Türkiye’nin genel müdürünün özgeçmişini okuyanınız var mı aranızda? Hepi topu 4-5 sayfa. Yani rahatlıkla okuyabilirsiniz. Bir özgeçmişe göre uzun ve ancak 4-5 sayfa nedir ki? Bence okuyun.
Hoşunuza gidecektir. “Yahu adam çalmış çırpmış ve hiç gizlememiş bile. Helâl olsun be!” dersiniz belki.
“Reisçiyiz abi biz.”
‘Reisinin anasının adı ne?’
“Terbiyeni bozma.”
‘Bilmiyosun di mi adını? Reisçiyim diye dolanıyosun ama reisinin anasının babasının adını bile bilmiyosun di mi? Kepazesiniz lan siz.’
Bundan 24 yıl evvel ki İstanbul Büyükşehir Belediye Başkanı’nın seçime dahi girmeden, antin kuntin yollarla Siirt’ten milletvekili olarak ne şekilde TBMM’ye girdiğini hatırlayanlar ve öğrenenler gayrimeşru bir siyasi örgüt yapısı tarafınca tutsak edildiğimizi hemen anlar. Kendileri gayrimeşru oldukları için teröristlerle falan oturup kalkmayı dert edinmiyorlar. Amaç cumhuriyeti yıpratmak. Amaç cumhuriyetin temel kurumlarını yıpratmak. Amaç Meclis’i etkisizleştirmek.
Bahçelerde maydanoz… Kop bu gündem işgalcisi kürsü bağımlılarından. Bakalım bizim hurcumuzda neler var:
Türk bir kara toplumu olarak ele alınır. Ve ancak lütfen Türkçemiz’e dikkat buyurunuz: Yürü, Yüzmek, Yük… yü yü yü… Yürümek ve Yüzmek fiillerinin yü ile başlaması yüzmeyi yürümek kadar içselleştirdiğimizi gösterebilir. “Bu vesileyle 2030 yılı hedefi olarak Deniz Tankı askeri aracının tasarım ve üretimini tamamlayıp ordu envanterimize katma çalışmalarımıza bugünden başlıyoruz.” ..? Değil mi?
Tarkan: “Bırakın o kızı!”
Tarkan kötüleri dövdükten sonra kız: “Ya naapıyosun sen yaa! Konuşuyoduk bissadeceğ… Barbar mısın ya! Vahşi falan yani!”
Şşş? Üniversite diplomanı satabilseydin satar mıydın?

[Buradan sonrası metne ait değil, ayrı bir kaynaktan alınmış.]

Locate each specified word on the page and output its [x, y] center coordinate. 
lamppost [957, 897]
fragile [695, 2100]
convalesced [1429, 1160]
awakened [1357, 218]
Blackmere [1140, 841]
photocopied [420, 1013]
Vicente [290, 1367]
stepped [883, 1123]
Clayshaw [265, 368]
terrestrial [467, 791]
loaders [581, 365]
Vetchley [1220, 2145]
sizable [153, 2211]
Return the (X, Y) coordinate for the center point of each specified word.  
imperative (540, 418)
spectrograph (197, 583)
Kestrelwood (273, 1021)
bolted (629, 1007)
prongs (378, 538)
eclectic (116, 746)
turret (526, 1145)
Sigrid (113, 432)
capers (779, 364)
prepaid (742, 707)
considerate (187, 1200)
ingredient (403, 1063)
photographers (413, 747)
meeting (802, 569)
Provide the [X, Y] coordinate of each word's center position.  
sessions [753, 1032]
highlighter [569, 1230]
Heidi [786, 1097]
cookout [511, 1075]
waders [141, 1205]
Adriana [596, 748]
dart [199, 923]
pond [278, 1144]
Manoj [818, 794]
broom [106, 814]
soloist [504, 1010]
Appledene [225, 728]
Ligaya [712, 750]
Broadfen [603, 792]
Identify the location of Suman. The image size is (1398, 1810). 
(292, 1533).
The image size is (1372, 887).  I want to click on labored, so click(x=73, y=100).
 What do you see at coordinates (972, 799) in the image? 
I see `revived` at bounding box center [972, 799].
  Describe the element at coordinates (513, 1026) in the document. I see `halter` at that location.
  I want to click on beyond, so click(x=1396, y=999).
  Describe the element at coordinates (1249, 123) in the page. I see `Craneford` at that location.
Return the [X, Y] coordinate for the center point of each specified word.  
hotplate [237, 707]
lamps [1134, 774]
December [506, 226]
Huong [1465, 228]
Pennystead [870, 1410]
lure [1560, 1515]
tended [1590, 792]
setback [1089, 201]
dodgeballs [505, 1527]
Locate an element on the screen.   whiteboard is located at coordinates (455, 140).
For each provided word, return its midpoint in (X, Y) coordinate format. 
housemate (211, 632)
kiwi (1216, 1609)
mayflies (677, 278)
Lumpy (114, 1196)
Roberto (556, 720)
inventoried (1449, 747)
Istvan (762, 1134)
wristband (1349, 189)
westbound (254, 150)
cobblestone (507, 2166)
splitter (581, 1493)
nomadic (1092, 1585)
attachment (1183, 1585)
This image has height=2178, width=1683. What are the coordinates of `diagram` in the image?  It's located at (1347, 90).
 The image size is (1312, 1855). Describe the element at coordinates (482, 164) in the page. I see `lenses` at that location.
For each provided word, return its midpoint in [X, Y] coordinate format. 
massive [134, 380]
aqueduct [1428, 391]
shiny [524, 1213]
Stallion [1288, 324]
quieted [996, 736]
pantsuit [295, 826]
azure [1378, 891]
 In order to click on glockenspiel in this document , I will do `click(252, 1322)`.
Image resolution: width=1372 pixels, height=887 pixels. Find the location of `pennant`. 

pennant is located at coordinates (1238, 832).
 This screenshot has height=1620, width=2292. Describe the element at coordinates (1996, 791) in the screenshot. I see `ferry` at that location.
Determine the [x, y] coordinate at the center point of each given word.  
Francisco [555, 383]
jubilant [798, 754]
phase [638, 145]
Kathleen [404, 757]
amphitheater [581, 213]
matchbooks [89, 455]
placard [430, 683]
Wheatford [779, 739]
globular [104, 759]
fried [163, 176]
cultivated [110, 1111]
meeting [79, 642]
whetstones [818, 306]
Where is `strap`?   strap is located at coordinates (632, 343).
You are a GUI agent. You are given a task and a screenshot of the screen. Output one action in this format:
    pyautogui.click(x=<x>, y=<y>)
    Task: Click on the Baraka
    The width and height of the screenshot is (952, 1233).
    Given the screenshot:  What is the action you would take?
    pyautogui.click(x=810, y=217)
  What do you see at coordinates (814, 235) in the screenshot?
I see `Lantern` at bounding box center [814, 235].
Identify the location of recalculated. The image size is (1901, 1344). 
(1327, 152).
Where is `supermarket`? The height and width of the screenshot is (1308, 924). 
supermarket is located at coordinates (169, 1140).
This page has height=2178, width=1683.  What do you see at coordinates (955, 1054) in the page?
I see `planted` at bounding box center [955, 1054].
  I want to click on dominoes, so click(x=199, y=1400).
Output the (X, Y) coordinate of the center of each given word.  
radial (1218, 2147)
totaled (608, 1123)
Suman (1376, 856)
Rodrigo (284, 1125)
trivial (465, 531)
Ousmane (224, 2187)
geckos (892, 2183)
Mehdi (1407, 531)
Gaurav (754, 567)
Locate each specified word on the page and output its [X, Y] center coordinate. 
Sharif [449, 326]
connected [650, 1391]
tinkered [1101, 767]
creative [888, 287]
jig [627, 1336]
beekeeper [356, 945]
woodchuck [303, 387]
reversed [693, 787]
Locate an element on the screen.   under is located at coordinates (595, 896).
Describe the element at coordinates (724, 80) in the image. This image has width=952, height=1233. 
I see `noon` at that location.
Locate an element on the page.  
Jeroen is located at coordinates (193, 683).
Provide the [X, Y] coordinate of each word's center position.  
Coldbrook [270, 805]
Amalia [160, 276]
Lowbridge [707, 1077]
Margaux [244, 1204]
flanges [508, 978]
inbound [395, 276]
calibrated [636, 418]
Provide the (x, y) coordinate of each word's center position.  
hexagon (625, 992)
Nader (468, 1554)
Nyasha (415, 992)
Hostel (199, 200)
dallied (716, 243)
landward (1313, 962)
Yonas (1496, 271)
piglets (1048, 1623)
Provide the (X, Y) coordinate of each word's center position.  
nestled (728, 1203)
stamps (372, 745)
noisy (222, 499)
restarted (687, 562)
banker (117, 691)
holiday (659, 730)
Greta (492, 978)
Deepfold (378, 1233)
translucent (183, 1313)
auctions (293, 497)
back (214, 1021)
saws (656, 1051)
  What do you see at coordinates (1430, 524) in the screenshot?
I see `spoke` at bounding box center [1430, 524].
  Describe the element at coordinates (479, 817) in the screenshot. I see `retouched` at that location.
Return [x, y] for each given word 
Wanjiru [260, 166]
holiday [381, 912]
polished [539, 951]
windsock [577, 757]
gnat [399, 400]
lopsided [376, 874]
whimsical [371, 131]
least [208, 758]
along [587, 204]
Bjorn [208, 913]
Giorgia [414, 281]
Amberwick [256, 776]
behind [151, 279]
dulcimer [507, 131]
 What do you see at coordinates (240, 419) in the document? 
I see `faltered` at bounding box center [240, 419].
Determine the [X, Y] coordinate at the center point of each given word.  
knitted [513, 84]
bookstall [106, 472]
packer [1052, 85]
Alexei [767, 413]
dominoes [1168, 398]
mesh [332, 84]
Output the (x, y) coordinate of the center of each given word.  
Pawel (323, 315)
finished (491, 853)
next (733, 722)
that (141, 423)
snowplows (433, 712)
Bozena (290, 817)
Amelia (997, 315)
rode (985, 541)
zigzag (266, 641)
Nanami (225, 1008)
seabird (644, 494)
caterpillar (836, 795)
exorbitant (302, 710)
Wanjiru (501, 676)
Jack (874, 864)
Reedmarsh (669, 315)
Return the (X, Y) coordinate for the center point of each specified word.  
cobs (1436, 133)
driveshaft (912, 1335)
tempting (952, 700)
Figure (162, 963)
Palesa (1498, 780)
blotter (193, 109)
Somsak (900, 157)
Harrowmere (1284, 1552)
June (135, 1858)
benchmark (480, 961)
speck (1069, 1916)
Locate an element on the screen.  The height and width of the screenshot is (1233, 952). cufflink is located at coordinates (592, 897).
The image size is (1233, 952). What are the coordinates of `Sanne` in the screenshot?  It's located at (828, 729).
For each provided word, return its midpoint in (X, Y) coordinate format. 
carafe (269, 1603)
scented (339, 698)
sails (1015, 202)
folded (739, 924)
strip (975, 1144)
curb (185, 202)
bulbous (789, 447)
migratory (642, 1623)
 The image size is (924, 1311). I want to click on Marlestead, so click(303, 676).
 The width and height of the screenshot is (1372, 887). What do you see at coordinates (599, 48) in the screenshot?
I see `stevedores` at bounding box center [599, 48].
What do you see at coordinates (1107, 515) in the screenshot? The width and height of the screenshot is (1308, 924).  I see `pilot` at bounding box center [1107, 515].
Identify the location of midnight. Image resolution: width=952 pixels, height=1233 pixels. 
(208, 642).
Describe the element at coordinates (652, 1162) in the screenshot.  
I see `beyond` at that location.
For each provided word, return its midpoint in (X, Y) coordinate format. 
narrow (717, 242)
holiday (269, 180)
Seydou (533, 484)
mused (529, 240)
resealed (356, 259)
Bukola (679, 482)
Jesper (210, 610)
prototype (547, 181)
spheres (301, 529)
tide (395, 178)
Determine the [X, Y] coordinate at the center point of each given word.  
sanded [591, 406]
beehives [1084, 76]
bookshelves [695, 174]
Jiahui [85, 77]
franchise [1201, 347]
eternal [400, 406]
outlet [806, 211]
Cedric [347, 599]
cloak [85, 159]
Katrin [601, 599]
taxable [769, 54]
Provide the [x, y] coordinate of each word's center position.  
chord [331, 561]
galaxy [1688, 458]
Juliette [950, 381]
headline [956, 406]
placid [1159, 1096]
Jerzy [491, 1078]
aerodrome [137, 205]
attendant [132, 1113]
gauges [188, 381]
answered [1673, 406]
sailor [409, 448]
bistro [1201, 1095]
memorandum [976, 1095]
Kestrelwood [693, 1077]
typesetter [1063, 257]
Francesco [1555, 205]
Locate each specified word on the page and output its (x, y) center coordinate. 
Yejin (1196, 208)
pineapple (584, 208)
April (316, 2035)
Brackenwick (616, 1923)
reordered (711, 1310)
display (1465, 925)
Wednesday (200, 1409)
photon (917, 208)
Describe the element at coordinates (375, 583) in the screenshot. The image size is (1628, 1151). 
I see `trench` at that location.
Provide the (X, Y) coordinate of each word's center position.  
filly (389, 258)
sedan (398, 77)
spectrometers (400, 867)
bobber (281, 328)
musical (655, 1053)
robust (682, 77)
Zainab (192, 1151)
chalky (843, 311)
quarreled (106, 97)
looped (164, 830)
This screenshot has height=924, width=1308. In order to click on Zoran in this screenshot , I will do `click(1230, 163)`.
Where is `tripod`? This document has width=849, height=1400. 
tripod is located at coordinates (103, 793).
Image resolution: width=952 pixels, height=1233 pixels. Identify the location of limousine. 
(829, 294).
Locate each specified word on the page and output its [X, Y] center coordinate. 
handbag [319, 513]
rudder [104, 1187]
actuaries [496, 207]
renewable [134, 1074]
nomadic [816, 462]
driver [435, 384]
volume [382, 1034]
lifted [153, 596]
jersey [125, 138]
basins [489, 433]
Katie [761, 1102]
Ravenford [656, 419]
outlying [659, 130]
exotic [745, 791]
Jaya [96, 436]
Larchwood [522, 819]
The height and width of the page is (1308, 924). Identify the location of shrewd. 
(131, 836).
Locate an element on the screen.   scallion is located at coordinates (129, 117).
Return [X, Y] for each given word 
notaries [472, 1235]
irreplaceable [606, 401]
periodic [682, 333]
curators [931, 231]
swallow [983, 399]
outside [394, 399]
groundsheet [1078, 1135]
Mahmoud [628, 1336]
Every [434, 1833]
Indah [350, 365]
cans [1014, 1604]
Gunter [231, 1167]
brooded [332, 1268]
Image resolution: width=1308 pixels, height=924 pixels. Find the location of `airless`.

Yükseköğrenim kurumları saygınlığını berbat hale getiren mevcut yürütüm idaresi sebebiyle artık böyle soruları sormaya kadar geldi iş. Acaba Türkiye’nin en önde gelen şahsının diplomasının bile iptal edilmesi ileride diplomaları yok sayılacak milyonlara bir ön haber niteliği midir? İmam-hatip diplomasını uluslararası camia tanımayınca, kabul etmeyince ne olacak? İmam-hatip diplomasını lise diploması olarak kabul etmezse Dünya? Yaptıkları zulüm ve haksızlığın kendi geleceklerini kararttığının farkındalığından uzak bir yönetici anlayışı yetkili konumda Türkiye’de halen.
Peki yolsuzluğa karışmış özel üniversitenin mezunu müşteri memnuniyetsizliği dolayısıyla para iadesi alabilir mi? “Benim 4 sene okuyup üzerine milyon ödeyip aldığım diplomadan başkalarına 300 bine satmışsınız. Diplomanın bir saygınlığı kalmadı. Para iadesi talep ediyorum.”
Gazetemiz Genel Yayın Yönetmeni Mustafa Yiğit Bey’in geçtiğimiz hafta ele aldığı su konusu gerçekten ürpertici. Hepimiz biliyoruz: Domaniç su diyarıdır. Sadece bol değil, suyun en kalitesi Domaniç’tedir. Domaniç’in su sorunsalı içine düşmesi Aral Gölü’nün kuruması gibi yaşamsal anlamda bir alarmdır. Mutlak Son’un eşikte olduğunu gösteren bu deliller şunu da kanıtlıyor: Sonu ertelemek bizim elimizde.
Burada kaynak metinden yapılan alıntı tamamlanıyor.